→ **EJERCICIO**
Reproduce sin ningún cambio las líneas del material: empieza en la línea que contiene "You are a computer-use agent. Image" y termina después de la que contiene "click(x=17, y=43)".

[Registros de una colección]
────

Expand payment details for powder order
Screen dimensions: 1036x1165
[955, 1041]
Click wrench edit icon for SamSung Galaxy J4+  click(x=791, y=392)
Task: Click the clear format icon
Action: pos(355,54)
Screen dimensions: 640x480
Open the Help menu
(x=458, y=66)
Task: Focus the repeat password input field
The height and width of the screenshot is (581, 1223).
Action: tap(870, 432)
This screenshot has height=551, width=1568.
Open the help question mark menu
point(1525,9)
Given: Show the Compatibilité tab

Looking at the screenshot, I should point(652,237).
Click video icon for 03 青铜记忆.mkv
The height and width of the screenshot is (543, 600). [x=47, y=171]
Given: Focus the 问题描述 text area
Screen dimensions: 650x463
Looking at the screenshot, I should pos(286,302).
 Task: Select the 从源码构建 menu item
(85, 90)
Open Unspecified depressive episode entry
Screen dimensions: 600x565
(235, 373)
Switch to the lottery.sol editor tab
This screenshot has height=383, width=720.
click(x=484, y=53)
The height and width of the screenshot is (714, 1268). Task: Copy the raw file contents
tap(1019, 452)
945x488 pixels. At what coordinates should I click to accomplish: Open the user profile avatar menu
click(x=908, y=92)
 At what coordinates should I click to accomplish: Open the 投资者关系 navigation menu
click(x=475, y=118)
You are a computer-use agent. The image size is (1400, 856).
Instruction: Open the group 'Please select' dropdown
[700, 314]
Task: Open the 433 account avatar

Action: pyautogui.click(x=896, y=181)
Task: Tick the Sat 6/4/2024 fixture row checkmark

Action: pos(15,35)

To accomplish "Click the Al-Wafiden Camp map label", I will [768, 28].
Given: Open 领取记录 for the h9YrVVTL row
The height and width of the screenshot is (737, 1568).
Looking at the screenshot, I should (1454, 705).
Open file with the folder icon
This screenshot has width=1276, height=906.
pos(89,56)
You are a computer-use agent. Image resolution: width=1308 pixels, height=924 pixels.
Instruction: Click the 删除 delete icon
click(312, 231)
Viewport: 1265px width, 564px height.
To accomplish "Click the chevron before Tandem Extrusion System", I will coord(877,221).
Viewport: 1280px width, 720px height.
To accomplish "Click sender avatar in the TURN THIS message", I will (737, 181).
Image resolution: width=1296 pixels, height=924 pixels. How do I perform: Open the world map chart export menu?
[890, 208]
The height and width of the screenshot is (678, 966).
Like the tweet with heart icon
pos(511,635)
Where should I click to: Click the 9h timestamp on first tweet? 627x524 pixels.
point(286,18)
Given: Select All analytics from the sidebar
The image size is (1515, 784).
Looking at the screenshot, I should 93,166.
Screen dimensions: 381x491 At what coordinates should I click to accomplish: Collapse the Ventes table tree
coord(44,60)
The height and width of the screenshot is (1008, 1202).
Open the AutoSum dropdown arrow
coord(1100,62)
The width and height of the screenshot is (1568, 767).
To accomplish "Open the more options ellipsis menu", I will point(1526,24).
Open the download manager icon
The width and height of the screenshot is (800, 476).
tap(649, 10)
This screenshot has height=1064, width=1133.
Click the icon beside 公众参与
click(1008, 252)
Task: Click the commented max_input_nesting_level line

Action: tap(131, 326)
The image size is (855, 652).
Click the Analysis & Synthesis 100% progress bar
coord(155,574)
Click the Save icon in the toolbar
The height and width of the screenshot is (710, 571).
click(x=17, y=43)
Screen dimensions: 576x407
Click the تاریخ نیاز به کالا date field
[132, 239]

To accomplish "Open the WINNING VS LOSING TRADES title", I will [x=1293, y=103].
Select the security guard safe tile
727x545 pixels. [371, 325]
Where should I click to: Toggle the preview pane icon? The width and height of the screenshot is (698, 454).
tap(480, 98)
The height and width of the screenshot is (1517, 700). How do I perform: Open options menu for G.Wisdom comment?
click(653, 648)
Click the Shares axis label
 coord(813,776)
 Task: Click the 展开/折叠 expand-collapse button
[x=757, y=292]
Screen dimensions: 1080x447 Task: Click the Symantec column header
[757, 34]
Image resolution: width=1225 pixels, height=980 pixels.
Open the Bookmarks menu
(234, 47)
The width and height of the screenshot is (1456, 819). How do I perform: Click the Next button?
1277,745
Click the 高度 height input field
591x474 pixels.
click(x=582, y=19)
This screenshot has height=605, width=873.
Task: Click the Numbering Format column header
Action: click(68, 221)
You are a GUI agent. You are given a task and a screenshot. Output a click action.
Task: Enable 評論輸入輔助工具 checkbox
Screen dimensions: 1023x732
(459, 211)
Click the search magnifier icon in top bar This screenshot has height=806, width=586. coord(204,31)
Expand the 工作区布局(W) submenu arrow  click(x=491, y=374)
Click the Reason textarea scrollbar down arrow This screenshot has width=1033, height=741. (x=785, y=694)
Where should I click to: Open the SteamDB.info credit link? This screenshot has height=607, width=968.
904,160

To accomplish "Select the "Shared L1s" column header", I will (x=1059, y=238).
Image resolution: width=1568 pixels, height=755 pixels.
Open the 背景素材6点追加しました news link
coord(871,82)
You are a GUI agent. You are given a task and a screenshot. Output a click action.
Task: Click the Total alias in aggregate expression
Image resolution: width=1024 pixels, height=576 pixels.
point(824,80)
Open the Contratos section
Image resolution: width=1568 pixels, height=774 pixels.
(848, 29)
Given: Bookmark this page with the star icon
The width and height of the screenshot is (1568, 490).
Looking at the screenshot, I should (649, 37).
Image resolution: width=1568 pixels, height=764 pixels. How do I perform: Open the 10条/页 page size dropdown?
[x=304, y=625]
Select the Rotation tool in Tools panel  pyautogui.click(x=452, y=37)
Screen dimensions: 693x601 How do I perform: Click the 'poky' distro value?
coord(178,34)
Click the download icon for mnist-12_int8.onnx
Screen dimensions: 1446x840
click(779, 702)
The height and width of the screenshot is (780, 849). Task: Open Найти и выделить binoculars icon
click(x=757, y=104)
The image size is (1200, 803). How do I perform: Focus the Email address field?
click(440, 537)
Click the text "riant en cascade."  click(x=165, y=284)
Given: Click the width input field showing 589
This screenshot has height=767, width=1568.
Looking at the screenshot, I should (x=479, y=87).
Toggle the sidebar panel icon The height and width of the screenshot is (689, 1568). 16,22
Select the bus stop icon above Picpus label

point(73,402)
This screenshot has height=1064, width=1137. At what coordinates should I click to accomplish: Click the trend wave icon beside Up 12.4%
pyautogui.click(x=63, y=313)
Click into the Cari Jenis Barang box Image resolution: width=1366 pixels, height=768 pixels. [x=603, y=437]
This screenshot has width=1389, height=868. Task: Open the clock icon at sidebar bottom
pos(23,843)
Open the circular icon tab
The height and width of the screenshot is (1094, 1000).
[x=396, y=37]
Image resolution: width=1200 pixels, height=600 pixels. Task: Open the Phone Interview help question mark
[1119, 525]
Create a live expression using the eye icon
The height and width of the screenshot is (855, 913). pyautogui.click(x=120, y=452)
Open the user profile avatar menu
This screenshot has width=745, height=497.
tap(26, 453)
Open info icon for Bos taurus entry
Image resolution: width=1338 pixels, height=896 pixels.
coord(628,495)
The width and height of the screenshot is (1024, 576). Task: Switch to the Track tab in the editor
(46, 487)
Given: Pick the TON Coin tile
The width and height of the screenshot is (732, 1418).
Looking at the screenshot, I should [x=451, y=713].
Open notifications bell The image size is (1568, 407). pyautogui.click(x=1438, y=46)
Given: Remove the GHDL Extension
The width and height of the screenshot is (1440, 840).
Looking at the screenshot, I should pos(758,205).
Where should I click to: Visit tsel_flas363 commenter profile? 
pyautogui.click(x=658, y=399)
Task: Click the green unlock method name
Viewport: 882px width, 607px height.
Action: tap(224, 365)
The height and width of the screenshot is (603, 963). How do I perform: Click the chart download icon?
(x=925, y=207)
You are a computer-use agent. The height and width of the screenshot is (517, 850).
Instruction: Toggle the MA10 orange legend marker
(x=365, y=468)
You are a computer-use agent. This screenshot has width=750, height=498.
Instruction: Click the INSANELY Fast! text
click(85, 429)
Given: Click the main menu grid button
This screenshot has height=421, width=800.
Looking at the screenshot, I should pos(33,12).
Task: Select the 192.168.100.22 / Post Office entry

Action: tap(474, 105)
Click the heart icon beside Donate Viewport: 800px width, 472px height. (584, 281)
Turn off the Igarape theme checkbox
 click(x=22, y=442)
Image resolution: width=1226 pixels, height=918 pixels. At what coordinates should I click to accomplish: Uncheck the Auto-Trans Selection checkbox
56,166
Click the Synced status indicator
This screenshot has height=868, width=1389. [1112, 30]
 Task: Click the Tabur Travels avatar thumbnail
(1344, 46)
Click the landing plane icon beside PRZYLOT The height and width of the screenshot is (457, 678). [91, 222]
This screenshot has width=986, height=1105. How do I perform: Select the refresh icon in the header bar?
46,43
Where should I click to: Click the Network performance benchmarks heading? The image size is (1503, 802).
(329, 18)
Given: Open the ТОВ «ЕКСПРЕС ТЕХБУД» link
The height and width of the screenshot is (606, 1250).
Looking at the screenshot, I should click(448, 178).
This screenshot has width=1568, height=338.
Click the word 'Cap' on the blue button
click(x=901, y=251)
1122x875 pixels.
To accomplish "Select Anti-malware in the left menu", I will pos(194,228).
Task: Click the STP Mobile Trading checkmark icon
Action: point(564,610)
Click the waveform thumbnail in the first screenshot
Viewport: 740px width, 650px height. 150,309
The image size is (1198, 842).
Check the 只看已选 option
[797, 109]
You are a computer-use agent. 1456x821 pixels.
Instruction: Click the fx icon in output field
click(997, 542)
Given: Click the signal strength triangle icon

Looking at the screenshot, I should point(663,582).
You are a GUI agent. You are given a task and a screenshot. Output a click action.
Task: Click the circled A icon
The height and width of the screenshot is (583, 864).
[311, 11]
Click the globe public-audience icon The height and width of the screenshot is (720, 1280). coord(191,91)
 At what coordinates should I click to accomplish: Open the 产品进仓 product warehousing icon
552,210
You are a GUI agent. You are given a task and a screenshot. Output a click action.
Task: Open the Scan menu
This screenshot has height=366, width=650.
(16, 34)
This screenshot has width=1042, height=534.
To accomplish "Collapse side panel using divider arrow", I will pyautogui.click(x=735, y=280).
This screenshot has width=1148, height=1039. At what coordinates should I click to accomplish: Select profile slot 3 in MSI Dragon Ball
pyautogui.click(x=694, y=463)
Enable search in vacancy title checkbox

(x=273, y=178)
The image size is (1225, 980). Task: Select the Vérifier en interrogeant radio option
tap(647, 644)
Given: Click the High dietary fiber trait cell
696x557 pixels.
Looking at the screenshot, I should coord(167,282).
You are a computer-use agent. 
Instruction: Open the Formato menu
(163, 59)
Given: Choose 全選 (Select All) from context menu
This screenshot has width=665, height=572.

────

→ **RESULTADO**
You are a computer-use agent. Image resolution: width=1308 pixels, height=924 pixels.
Instruction: Click the 删除 delete icon
click(312, 231)
Viewport: 1265px width, 564px height.
To accomplish "Click the chevron before Tandem Extrusion System", I will coord(877,221).
Viewport: 1280px width, 720px height.
To accomplish "Click sender avatar in the TURN THIS message", I will (737, 181).
Image resolution: width=1296 pixels, height=924 pixels. How do I perform: Open the world map chart export menu?
[890, 208]
The height and width of the screenshot is (678, 966).
Like the tweet with heart icon
pos(511,635)
Where should I click to: Click the 9h timestamp on first tweet? 627x524 pixels.
point(286,18)
Given: Select All analytics from the sidebar
The image size is (1515, 784).
Looking at the screenshot, I should 93,166.
Screen dimensions: 381x491 At what coordinates should I click to accomplish: Collapse the Ventes table tree
coord(44,60)
The height and width of the screenshot is (1008, 1202).
Open the AutoSum dropdown arrow
coord(1100,62)
The width and height of the screenshot is (1568, 767).
To accomplish "Open the more options ellipsis menu", I will point(1526,24).
Open the download manager icon
The width and height of the screenshot is (800, 476).
tap(649, 10)
This screenshot has height=1064, width=1133.
Click the icon beside 公众参与
click(1008, 252)
Task: Click the commented max_input_nesting_level line

Action: tap(131, 326)
The image size is (855, 652).
Click the Analysis & Synthesis 100% progress bar
coord(155,574)
Click the Save icon in the toolbar
The height and width of the screenshot is (710, 571).
click(x=17, y=43)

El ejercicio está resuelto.